Ubud, CNN Indonesia -- Yang terlintas dalam benak saat mendengar yoga adalah aneka pose rumit, kelenturan tubuh, hingga iringan musik adem layaknya meditasi. Jauh dari kata ingar bingar.

Namun, kenyataannya jauh berbeda. Yoga tak cuma perkara adem. Gelaran Bali Spirit Festival (BSF) 2019 secara gamblang memberikan banyak menu yoga lintas negara. Masing-masing pelatih membawa yoga dengan gayanya masing-masing. Jarang orang yang menyadari bahwa yang dilakoninya adalah kelas yoga.

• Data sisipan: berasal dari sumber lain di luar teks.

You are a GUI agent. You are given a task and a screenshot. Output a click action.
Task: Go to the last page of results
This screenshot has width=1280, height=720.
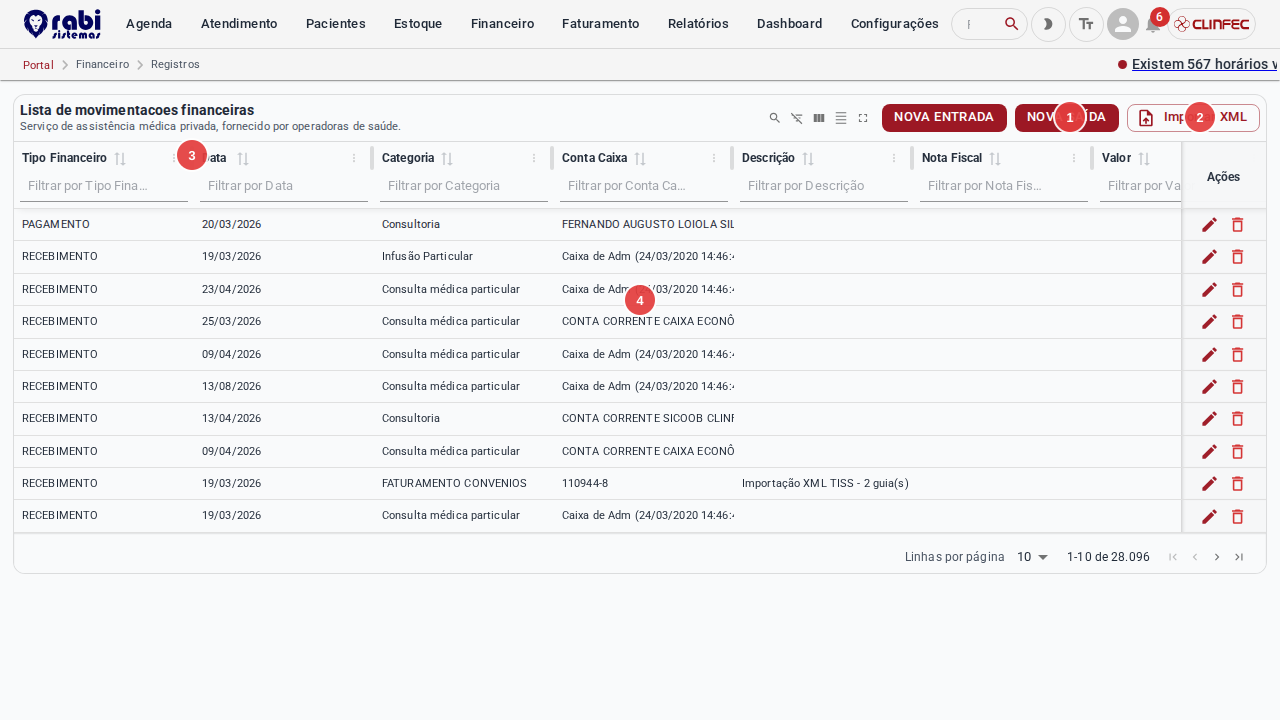pos(1239,557)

Tengok saja orang-orang yang sibuk berjalan dan bergerak-gerak seraya mengulurkan tangan dengan mata yang tertutup ikatan kain di salah satu sudut area BSF 2019 di Ubud, Bali. Bukan sedang main petak umpet, mereka tengah melakoni Blindfold Yoga yang dibawa oleh pelatih asal Australia, Julie Smerdon dan Pete Longworth.

Melangkah menuju Zentral Pavillion, musik berirama cepat terdengar di telinga. Gypsy Bast, guru yoga asal Amerika Serikat, mengajak peserta bergoyang mengikuti aba-aba darinya. Sesekali dia turun panggung dan mendekati peserta. Tak jarang dia berteriak dan tertawa. Suasana terasa cair dan menyenangkan, meski tanpa alunan musik pelan.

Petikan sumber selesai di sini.